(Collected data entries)
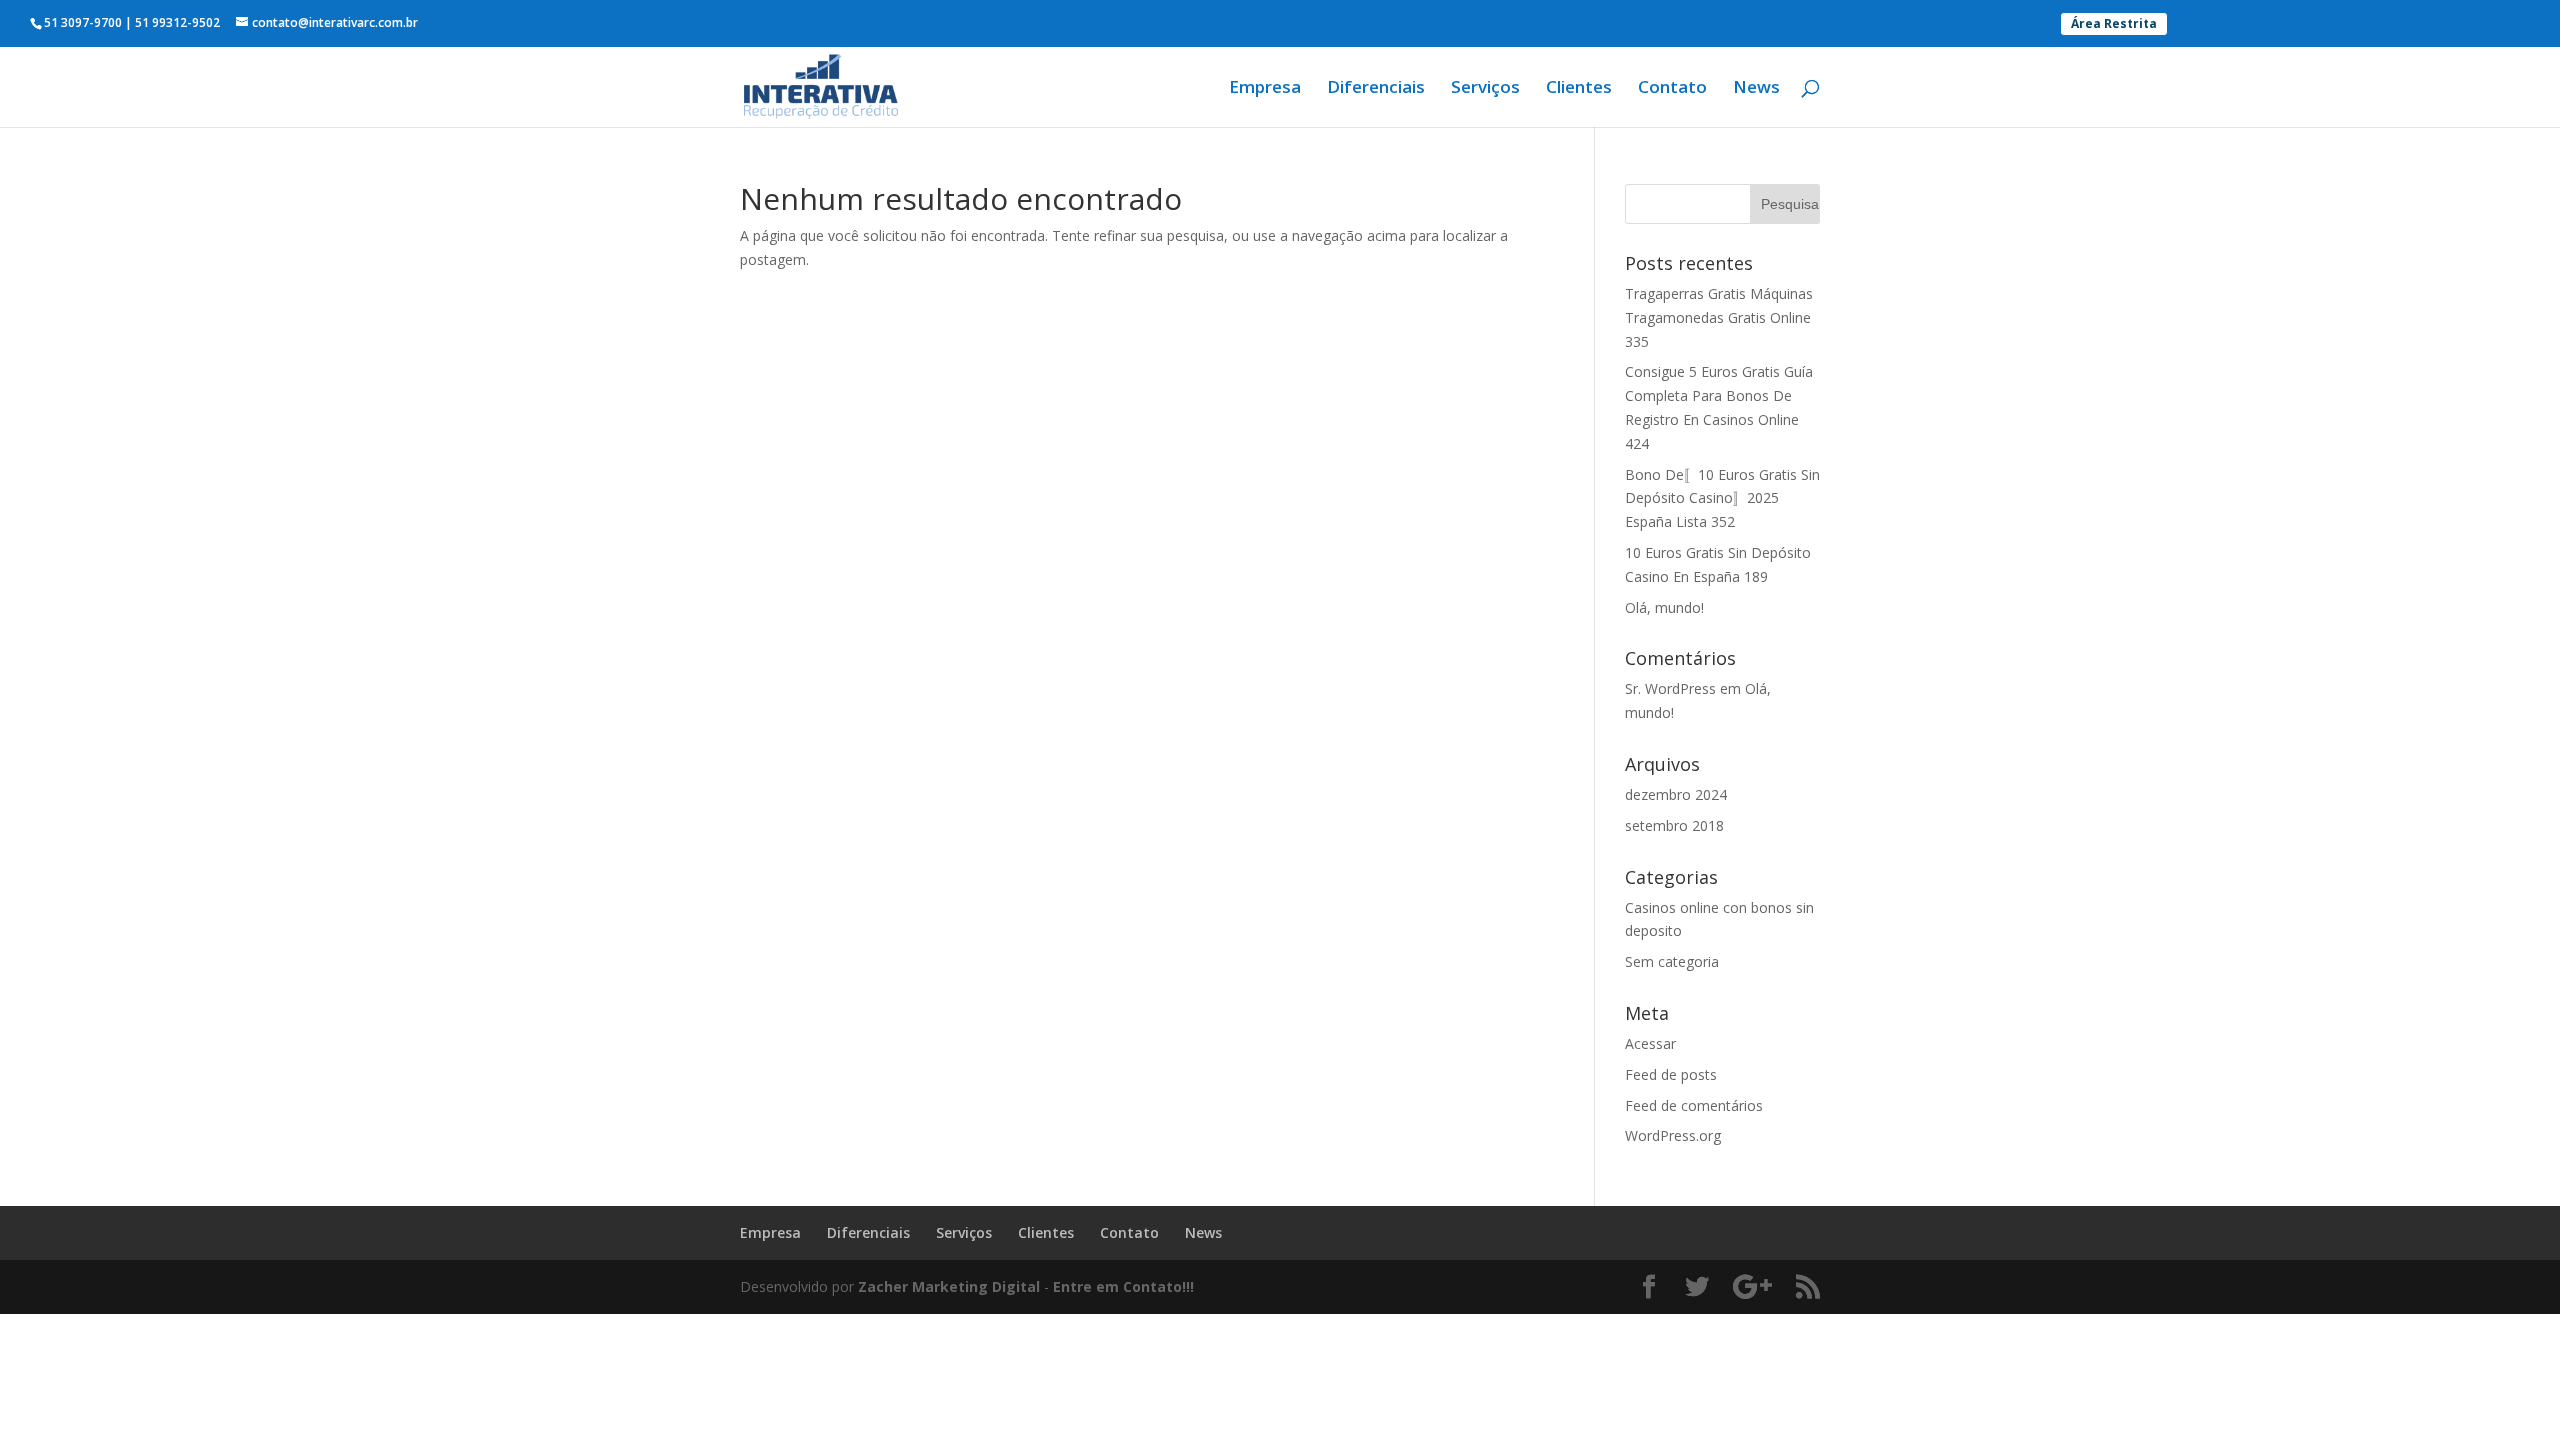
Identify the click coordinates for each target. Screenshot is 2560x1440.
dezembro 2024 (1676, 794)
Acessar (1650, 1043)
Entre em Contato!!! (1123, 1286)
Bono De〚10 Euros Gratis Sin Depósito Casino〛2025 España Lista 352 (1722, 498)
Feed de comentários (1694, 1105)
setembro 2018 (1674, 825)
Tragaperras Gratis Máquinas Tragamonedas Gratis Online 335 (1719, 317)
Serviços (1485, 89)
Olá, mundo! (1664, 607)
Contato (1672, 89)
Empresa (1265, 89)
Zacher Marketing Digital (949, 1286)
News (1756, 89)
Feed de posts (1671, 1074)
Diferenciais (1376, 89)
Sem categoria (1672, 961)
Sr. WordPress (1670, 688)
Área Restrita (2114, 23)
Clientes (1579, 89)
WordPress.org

§ **YOUR OBJECTIVE**:
All entries must come back exactly as written, though without their pictures.

§ **YOUR SOLUTION**:
Identify the click coordinates for each target. Screenshot is 2560x1440.
dezembro 2024 (1676, 794)
Acessar (1650, 1043)
Entre em Contato!!! (1123, 1286)
Bono De〚10 Euros Gratis Sin Depósito Casino〛2025 España Lista 352 (1722, 498)
Feed de comentários (1694, 1105)
setembro 2018 (1674, 825)
Tragaperras Gratis Máquinas Tragamonedas Gratis Online 335 (1719, 317)
Serviços (1485, 89)
Olá, mundo! (1664, 607)
Contato (1672, 89)
Empresa (1265, 89)
Zacher Marketing Digital (949, 1286)
News (1756, 89)
Feed de posts (1671, 1074)
Diferenciais (1376, 89)
Sem categoria (1672, 961)
Sr. WordPress (1670, 688)
Área Restrita (2114, 23)
Clientes (1579, 89)
WordPress.org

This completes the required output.